Charlotte, N.C. – The North Carolina Supreme Court has ruled on a case in which Charlotte partner Will Esser served as the pro bono attorney representing a neglected child. The ruling clarifies an important issue in juvenile cases: the circumstances under which the parental rights of an incarcerated person can be terminated.
Will Esser took on the case two years ago as part of the North Carolina’s Guardian ad Litem program, which finds attorneys to represent abused and neglected children who would otherwise go to court without someone to advocate for them. Over the past two fiscal years, Will and other Parker Poe attorneys have handled more Guardian ad Litem cases than attorneys at any other firm in North Carolina, according to state data.
In this particular case, Will says the Supreme Court ruling brings significant stability to a 4-year-old girl’s life.

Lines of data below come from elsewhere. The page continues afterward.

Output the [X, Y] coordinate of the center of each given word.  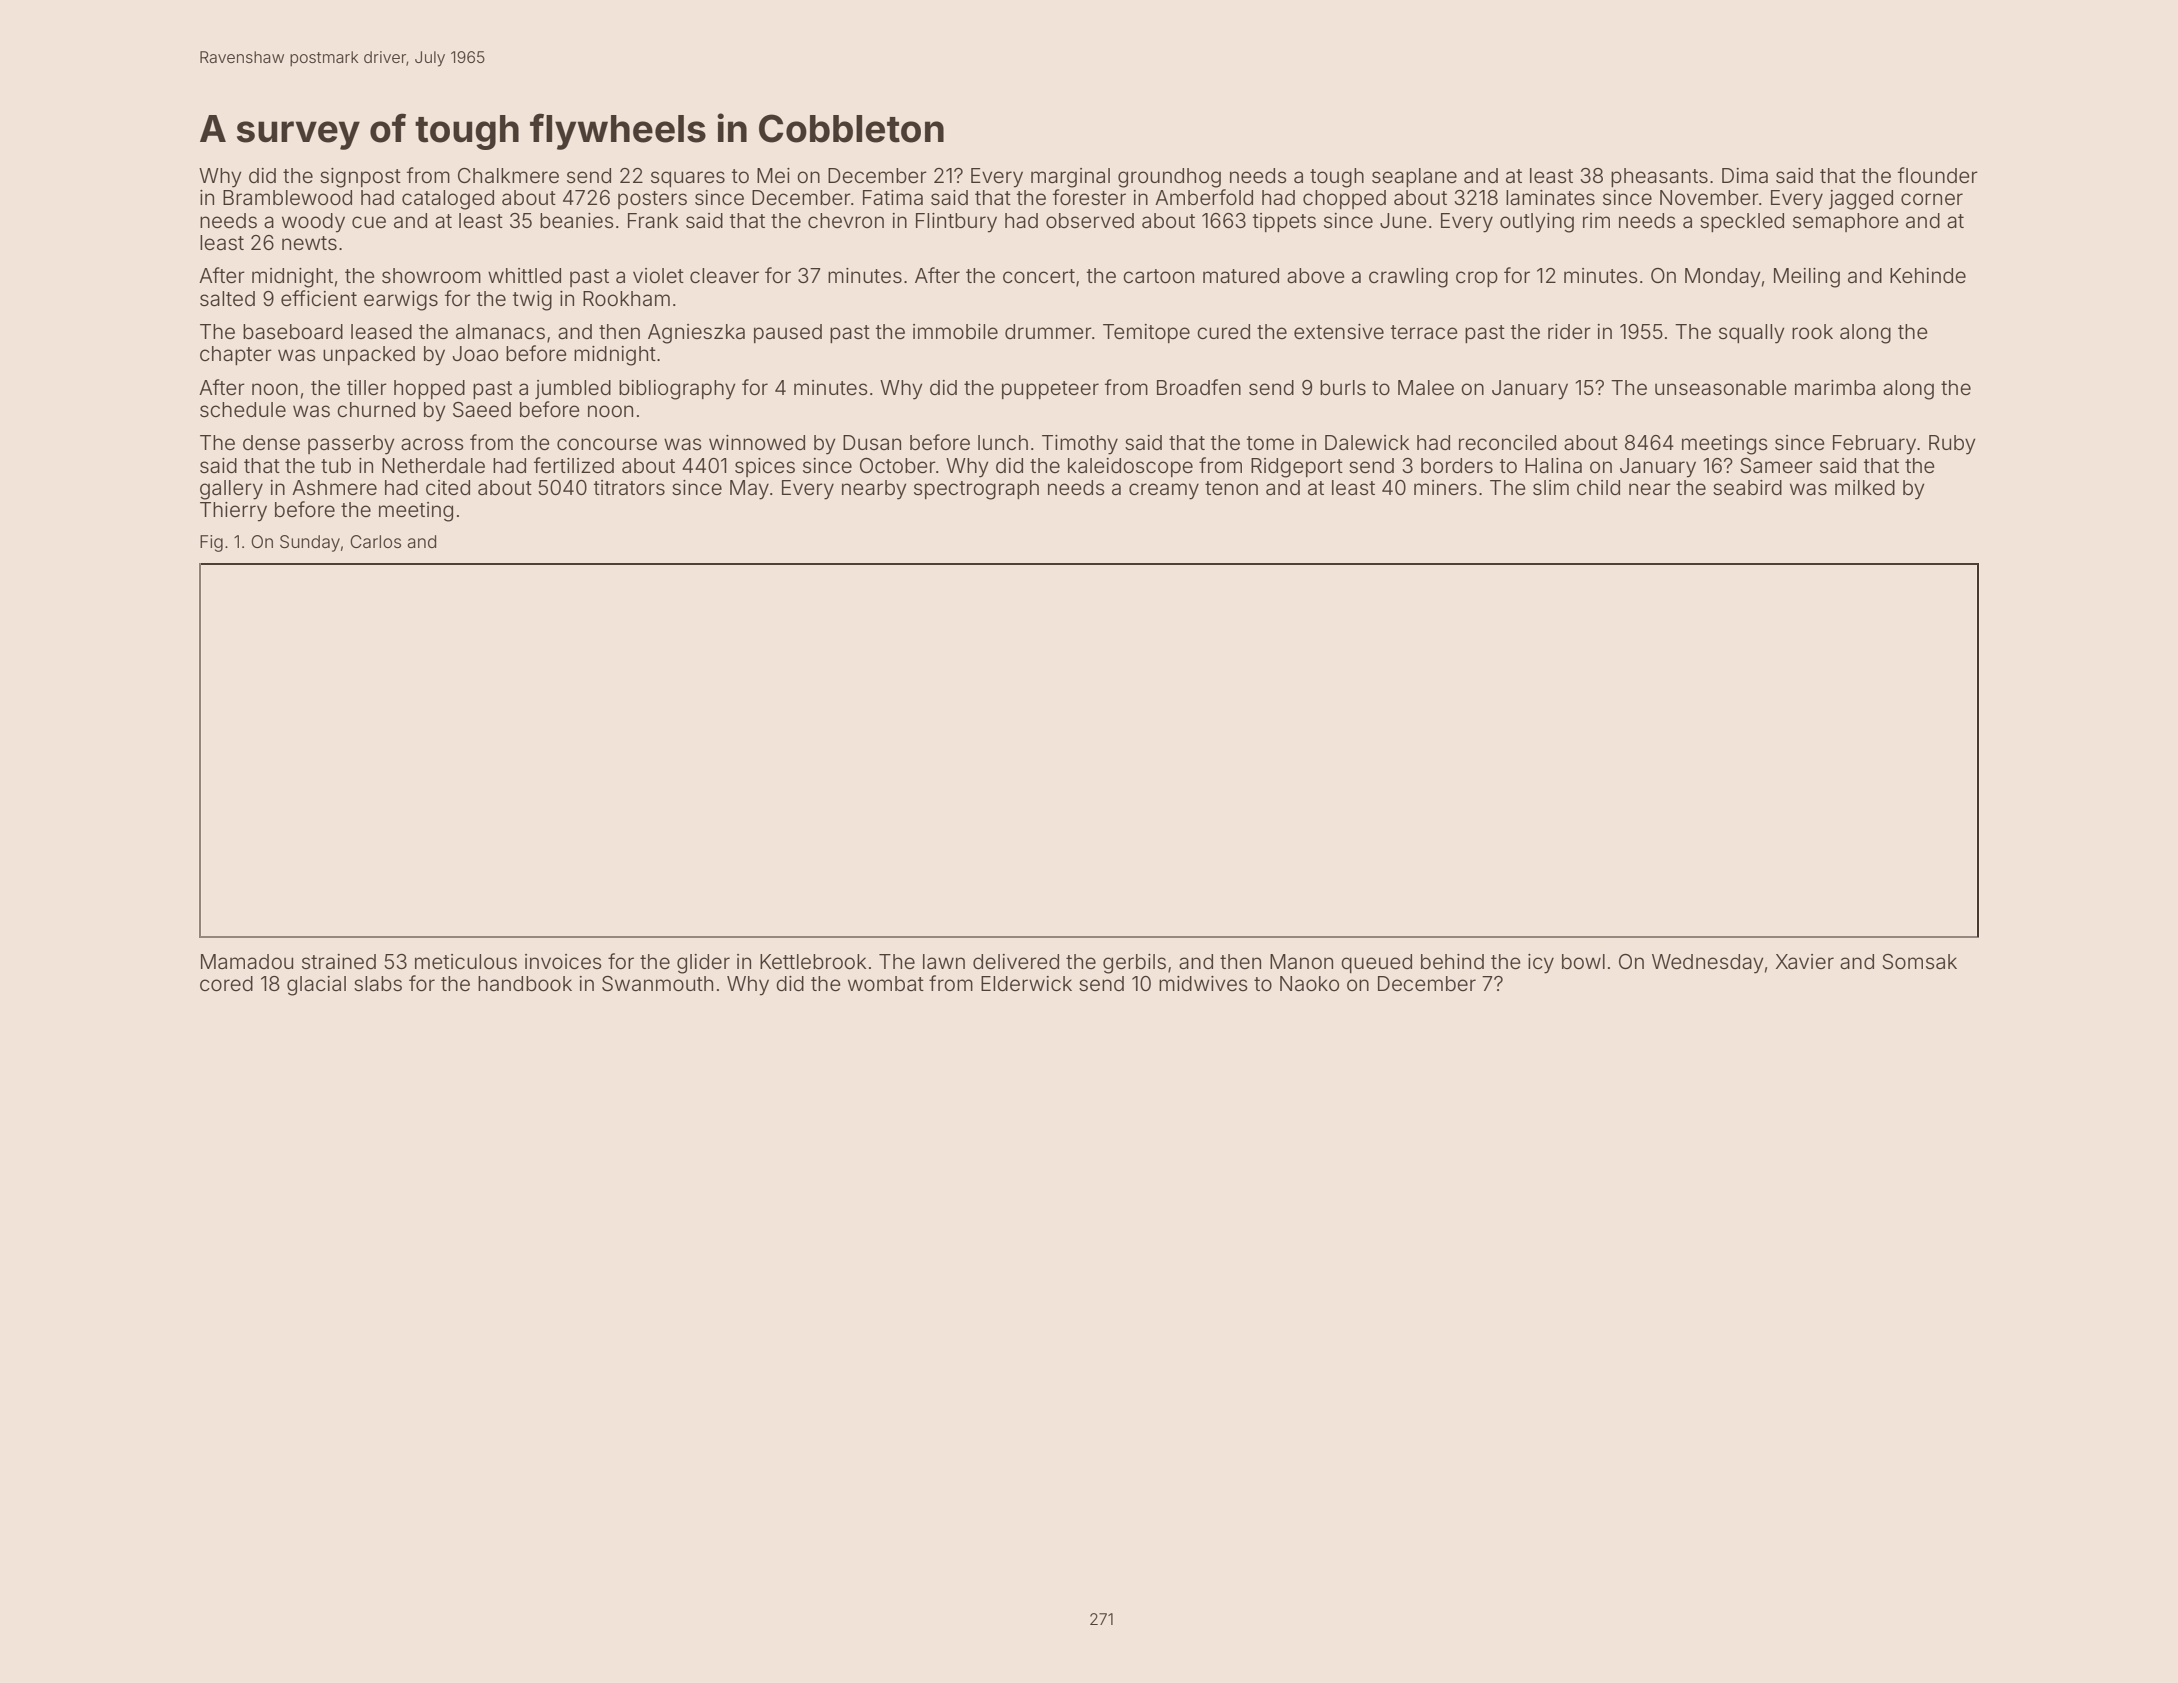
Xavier [1805, 961]
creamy [1164, 491]
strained [339, 961]
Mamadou [247, 962]
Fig [211, 543]
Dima [1745, 175]
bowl [1583, 961]
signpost [360, 178]
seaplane [1414, 177]
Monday [1722, 278]
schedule [243, 409]
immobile [955, 331]
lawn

“The only thing left standing between the child being adopted by loving foster parents was the father not wanting to give up his parental rights,” he says. “With the finality that the Supreme Court now provided, that adoption can go forward, and a little girl – who has never known anybody but the family she’s with – can be permanently adopted by them.”
The child was 2 months old when the New Hanover County Department of Social Services (DSS) took her into its care. The mother voluntarily gave up parental rights, and a trial court terminated the father’s parental rights. But an appeals court gave him back those rights, ruling only the mother was responsible since the father was in prison at the time of neglect.
The state Supreme Court overturned that decision, reaffirming its precedent that “incarceration, standing alone, is neither a sword nor a shield in a termination of parental rights decision.” The Supreme Court ruled DSS met the burden of proving by “clear, cogent, and convincing evidence that grounds existed to justify termination.” The justices noted the father’s failure to consistently comply with court directives after his release, as well as his history of criminal activity and substance abuse.
The appeal is among 13 that Will has handled as a Guardian ad Litem advocate since 2012. He also continually recruits new attorneys into the pro bono program.